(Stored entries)
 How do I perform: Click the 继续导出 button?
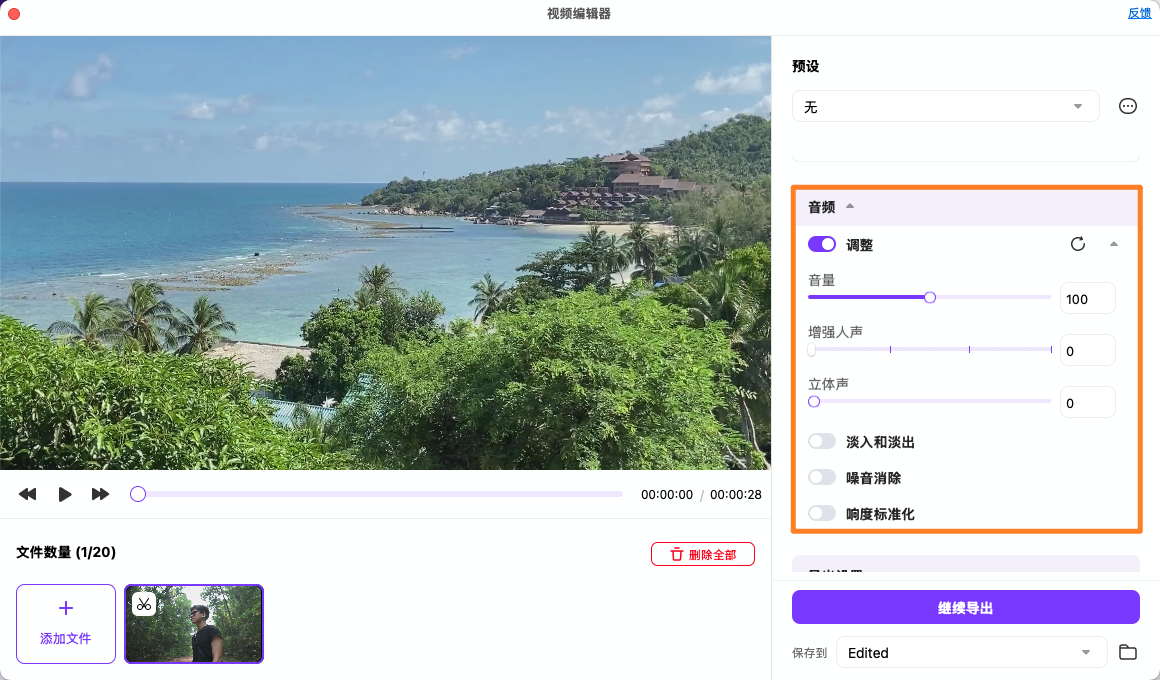coord(965,606)
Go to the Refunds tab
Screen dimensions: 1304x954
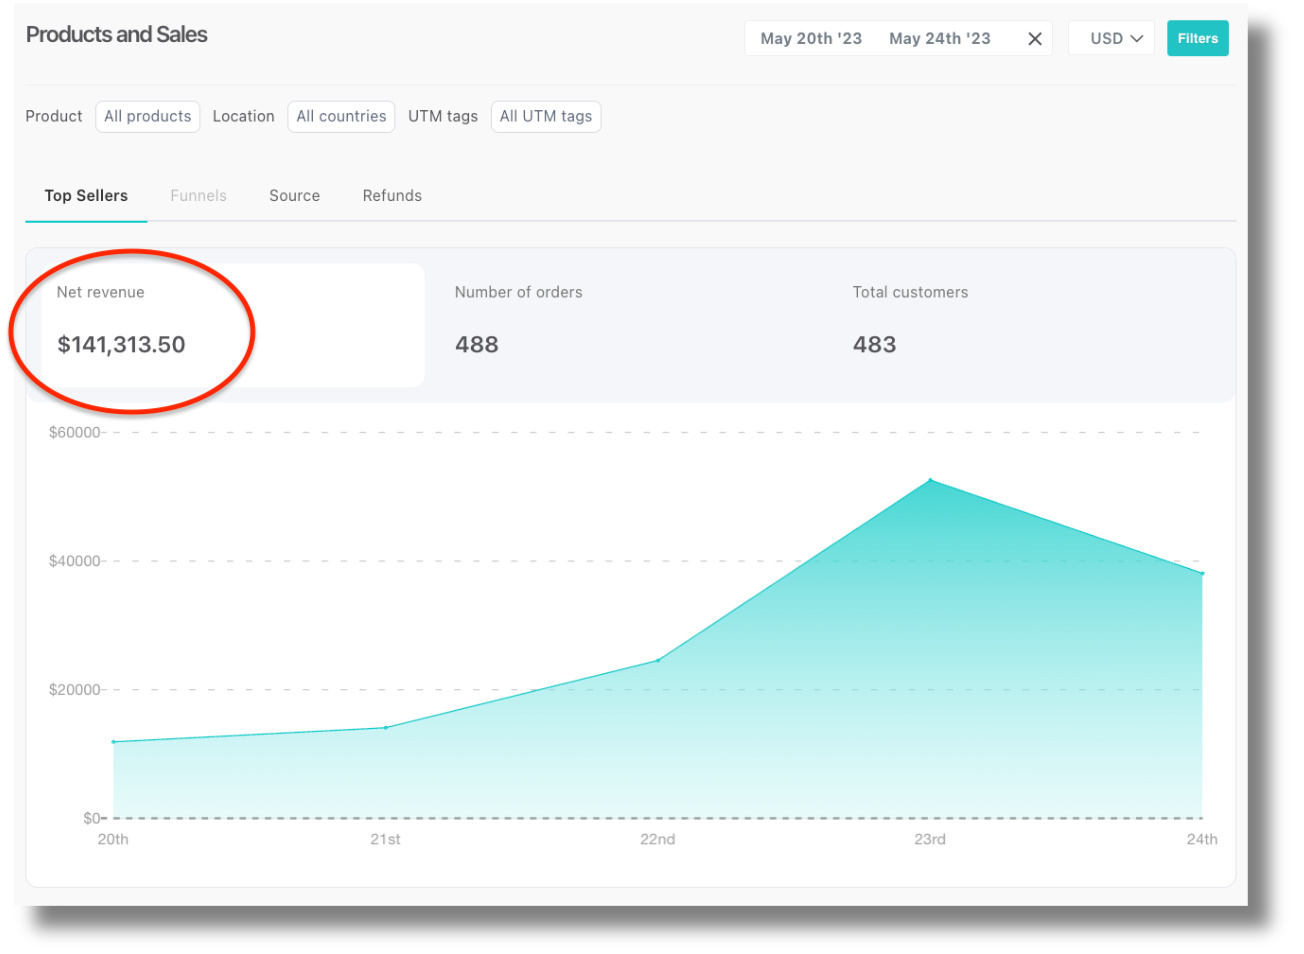392,196
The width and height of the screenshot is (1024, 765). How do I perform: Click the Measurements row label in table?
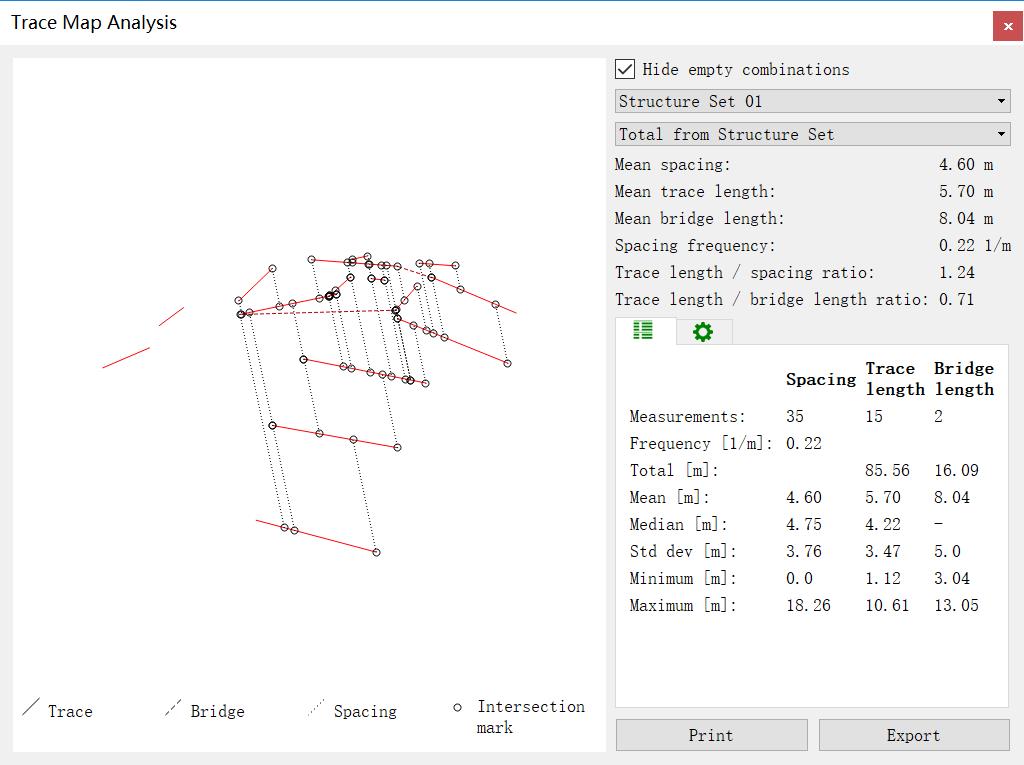(x=687, y=416)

**JOB:**
Filter the listing above down to the lines containing the string "Click", and copy each matching line.

**RESPONSE BELOW:**
 How do I perform: Click the 继续导出 button?
The width and height of the screenshot is (1024, 765). How do I perform: Click the Measurements row label in table?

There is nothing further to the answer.